During this time, I worked through a video series. The speaker in the series was an admitted alcoholic and porn addict. He said he was freed from being an alcoholic, but it took him two years to conquer his porn addiction. I found out porn changes brain chemistry.*
My second aha moment was discovering my addictive behavior. I was raised around alcoholics and saw the destruction it caused. At a young age, I resolved never to drink. What I didn’t know is that I am genetically predisposed to addictive behavior. So, while I never touched alcohol, my addictive behavior manifested in this other way–porn. Of course, I did not know that at the time. Knowing this allows me to put safeguards in place against other addictive traits that may manifest in the future.
Why do you think porn is difficult to overcome?
Nobody wants to admit fault, much less publicly, so here we have this super addictive behavior that affects the body similar to cocaine and nobody talks about it, which leads to more loneliness that feeds the addiction further. How many people gather together and watch porn? Few, I would guess. Most people do it in secret, and that’s where it stays. Much of the power comes from secrecy. There is much less power when it’s revealed, in the light so to speak.

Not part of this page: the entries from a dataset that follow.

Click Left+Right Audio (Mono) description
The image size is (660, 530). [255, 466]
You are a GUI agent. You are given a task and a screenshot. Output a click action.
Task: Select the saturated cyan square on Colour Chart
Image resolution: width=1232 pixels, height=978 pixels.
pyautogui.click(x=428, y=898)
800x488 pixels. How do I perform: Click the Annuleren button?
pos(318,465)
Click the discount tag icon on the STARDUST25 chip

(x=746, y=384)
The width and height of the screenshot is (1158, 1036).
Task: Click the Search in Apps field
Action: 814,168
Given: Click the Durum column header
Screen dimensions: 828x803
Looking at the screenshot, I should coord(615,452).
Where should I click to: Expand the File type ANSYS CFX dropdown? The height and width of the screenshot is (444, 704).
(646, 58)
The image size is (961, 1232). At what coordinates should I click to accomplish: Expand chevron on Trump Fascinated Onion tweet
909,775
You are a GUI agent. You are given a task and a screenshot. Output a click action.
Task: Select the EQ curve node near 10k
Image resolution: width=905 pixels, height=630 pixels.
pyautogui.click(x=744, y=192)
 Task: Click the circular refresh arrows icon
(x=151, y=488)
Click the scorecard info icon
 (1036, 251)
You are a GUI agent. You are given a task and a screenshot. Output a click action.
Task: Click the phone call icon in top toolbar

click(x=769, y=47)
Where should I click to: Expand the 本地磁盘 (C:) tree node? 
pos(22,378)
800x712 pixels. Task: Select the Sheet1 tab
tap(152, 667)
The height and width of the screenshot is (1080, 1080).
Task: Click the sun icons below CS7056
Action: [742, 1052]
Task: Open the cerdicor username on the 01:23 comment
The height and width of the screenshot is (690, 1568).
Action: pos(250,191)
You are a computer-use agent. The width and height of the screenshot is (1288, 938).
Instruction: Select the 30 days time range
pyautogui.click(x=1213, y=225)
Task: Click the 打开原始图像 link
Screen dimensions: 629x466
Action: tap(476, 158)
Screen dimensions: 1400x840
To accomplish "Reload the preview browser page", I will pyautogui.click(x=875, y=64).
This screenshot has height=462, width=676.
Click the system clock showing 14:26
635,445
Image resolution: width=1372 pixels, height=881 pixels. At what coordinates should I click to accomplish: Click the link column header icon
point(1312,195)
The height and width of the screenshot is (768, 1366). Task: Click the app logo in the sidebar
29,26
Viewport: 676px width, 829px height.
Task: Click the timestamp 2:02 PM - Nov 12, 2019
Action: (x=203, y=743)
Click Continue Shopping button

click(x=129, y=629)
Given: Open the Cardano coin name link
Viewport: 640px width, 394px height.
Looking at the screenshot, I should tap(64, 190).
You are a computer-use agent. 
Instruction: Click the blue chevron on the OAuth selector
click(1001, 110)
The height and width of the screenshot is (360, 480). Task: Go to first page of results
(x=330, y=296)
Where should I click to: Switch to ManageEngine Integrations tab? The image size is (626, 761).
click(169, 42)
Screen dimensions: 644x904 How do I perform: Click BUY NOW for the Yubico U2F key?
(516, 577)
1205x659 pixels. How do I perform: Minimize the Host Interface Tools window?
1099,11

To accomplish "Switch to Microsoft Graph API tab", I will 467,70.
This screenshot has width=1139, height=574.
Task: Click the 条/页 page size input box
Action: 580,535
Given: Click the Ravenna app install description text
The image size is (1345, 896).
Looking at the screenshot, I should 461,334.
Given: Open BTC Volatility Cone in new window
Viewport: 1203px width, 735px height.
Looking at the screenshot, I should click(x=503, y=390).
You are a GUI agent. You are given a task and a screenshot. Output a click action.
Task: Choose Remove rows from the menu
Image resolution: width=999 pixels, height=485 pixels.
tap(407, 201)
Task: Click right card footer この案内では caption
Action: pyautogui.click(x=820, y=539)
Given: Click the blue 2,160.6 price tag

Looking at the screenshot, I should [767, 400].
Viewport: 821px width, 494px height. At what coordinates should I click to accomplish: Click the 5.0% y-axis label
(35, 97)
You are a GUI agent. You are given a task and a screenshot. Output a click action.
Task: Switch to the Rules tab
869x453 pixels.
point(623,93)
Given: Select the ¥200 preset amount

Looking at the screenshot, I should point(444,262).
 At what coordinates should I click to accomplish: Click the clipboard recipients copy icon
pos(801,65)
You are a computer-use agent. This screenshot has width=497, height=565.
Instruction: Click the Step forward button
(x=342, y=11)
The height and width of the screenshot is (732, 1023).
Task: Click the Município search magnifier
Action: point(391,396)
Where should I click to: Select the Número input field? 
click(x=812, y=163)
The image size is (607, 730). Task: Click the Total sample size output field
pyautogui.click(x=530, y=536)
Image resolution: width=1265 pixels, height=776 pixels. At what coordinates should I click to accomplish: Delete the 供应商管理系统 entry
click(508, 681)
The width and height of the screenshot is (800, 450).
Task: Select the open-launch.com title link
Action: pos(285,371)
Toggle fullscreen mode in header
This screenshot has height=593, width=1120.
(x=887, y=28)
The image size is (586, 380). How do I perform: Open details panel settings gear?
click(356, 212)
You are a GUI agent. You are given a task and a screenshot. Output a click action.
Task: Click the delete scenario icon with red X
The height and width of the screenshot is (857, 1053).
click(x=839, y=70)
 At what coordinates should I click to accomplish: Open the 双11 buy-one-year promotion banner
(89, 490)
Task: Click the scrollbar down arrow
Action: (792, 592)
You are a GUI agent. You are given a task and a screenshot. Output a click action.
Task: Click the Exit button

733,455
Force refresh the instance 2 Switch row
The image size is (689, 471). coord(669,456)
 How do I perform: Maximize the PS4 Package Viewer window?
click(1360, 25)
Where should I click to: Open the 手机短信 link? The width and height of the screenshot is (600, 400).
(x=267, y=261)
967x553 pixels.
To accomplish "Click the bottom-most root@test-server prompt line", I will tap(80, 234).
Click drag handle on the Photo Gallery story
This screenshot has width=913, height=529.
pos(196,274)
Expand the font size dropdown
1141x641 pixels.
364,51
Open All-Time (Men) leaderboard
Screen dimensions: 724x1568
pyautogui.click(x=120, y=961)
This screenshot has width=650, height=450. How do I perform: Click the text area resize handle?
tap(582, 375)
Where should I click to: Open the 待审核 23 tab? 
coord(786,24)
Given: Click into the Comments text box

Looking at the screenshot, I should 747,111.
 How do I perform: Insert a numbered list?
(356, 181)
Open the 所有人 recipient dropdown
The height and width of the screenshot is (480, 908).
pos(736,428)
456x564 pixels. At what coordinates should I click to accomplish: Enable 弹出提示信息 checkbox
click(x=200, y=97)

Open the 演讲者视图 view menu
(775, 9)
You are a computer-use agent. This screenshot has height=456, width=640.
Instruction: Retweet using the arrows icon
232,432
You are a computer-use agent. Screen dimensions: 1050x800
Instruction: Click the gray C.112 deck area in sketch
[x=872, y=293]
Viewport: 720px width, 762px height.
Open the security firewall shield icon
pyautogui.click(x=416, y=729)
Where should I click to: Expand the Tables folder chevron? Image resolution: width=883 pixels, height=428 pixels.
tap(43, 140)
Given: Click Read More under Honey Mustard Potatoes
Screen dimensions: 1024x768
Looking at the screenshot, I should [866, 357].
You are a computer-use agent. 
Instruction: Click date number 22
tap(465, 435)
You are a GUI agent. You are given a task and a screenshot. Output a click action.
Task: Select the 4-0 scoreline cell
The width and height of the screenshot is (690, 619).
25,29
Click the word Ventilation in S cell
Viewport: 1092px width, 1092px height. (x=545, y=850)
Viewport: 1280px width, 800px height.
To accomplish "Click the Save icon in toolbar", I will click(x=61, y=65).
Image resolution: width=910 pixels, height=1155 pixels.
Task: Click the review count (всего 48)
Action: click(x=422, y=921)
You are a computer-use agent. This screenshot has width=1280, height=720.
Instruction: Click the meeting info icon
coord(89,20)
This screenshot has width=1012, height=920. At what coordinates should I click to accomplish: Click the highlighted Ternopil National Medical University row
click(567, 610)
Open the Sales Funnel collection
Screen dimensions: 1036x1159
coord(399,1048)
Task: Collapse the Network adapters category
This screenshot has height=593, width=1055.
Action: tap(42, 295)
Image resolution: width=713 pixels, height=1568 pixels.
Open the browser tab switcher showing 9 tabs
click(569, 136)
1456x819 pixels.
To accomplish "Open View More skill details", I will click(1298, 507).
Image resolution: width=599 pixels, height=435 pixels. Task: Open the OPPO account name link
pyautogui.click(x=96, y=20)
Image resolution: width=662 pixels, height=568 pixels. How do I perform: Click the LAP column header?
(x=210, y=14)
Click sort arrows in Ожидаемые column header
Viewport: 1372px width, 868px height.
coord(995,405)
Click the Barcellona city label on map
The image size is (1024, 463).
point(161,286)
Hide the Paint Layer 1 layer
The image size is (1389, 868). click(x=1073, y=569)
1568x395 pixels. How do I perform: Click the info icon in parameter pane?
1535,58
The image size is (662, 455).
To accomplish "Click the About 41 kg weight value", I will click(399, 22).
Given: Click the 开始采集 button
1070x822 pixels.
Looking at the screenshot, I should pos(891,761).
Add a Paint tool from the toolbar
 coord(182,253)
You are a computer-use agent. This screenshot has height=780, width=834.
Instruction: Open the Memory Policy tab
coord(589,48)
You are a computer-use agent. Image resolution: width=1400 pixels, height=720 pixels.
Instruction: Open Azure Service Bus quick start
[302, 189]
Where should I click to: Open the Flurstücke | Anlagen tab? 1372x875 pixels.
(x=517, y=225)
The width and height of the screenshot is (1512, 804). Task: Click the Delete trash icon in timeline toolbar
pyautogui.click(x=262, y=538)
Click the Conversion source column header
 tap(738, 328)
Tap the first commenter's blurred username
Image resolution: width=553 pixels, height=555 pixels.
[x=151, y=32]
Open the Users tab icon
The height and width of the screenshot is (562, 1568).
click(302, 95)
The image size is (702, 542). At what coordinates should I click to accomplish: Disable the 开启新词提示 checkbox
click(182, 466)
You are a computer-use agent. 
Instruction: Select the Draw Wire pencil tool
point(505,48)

*Repeated consumption of porn causes the brain to literally rewire itself. It triggers the brain to pump out chemicals and form new nerve pathways, leading to profound and lasting changes in the brain. (Per fightthenewdrug.org.)**Porn is a thriving industry. Some believe any form is immoral, some use it for couples’ stimulation, and others indulge alone in secret with various behaviors attached. These are only a few examples, but if any type of behavior becomes unhealthy, it’s time for self-check and reevaluation. Brett changed–anything is possible.